[TASK ITEM]
Report how many lines in the data include the string "button", and add nothing else.

Start of DATA RECORDS

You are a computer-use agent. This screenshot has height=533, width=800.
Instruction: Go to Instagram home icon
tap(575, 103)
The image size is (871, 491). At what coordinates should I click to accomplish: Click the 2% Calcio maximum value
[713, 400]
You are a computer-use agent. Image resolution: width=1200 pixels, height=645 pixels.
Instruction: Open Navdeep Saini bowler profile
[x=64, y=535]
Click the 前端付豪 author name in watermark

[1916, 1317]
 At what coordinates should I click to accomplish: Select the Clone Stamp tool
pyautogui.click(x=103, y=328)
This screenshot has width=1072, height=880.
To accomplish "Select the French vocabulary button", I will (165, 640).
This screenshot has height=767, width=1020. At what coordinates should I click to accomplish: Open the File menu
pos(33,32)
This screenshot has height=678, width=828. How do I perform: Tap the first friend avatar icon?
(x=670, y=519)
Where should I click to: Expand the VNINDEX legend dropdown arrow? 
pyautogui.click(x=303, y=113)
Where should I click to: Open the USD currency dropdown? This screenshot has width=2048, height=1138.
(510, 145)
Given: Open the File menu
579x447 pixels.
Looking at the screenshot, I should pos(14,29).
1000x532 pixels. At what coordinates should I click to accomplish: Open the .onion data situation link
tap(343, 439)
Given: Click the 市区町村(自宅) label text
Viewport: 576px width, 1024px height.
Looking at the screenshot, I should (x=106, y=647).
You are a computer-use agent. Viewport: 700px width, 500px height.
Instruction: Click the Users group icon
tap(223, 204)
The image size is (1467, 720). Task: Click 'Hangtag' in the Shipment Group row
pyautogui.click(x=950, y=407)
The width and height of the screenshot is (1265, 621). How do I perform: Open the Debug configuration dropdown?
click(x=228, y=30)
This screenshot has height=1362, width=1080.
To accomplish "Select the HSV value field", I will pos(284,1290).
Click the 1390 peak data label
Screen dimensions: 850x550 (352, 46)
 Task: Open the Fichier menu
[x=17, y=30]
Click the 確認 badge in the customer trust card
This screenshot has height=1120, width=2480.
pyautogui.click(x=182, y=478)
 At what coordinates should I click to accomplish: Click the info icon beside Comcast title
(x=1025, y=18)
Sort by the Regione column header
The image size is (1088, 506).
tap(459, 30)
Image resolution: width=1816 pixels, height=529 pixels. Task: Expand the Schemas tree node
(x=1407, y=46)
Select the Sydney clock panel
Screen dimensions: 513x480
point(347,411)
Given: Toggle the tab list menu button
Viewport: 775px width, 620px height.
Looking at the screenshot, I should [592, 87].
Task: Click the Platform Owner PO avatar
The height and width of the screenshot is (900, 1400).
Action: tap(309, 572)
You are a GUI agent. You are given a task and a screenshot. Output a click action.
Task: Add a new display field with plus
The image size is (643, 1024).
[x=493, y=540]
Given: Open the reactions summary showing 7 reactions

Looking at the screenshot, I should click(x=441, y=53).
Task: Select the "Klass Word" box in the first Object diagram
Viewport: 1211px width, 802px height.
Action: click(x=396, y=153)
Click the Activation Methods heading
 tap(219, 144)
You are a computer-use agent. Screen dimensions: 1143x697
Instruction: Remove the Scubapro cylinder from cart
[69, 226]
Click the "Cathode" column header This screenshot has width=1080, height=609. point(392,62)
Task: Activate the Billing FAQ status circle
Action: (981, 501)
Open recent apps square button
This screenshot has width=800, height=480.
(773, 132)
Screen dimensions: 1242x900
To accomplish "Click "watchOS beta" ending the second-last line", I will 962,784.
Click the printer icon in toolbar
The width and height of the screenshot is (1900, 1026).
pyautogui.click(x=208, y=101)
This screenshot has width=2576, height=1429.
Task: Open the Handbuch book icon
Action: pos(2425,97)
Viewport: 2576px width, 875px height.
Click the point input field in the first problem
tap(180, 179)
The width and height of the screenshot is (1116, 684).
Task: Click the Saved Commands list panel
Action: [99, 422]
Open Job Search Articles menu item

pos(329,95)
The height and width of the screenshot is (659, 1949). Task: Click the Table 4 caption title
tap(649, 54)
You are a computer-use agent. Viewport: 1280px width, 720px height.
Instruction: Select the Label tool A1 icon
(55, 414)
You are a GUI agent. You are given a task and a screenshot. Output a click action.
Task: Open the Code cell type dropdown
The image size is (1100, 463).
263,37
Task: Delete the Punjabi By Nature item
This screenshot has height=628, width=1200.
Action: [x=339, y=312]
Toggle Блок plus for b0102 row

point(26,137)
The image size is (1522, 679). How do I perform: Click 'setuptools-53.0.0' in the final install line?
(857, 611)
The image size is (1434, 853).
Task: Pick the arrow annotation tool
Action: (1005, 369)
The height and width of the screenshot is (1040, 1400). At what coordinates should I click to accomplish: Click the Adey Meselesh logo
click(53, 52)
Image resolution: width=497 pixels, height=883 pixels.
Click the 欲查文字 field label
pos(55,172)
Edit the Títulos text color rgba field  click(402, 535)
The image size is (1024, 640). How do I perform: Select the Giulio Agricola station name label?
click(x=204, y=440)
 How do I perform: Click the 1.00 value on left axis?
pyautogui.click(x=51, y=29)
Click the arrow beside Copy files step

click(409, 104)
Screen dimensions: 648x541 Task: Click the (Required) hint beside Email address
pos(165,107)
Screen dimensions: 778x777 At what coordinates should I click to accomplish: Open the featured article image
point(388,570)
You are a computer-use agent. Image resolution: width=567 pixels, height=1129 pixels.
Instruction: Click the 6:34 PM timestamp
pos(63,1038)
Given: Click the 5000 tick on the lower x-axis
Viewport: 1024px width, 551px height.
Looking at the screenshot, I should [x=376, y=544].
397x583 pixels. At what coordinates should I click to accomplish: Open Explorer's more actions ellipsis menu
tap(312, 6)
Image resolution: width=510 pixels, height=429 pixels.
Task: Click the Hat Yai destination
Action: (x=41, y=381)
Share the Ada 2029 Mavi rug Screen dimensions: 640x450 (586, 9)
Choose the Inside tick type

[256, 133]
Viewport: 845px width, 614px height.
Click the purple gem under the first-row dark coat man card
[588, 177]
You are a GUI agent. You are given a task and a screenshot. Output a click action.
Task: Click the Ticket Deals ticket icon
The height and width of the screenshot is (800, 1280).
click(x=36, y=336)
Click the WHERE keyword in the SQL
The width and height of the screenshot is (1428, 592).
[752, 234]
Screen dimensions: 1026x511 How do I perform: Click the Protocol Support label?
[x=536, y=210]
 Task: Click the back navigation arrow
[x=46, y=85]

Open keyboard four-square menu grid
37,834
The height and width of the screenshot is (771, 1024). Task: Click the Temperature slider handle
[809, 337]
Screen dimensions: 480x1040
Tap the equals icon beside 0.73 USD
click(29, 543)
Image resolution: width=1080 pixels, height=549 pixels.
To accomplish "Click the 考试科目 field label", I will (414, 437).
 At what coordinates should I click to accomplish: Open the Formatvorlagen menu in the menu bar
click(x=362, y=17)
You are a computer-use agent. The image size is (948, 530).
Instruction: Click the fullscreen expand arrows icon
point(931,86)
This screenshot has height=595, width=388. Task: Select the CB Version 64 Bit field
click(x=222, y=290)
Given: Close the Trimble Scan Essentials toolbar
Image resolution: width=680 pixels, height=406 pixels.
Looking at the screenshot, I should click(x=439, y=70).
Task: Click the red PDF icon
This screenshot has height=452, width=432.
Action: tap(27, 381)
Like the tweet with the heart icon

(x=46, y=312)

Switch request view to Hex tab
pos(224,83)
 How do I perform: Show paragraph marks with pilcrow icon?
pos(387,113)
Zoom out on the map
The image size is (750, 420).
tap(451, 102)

End of DATA RECORDS

[ANSWER AREA]
3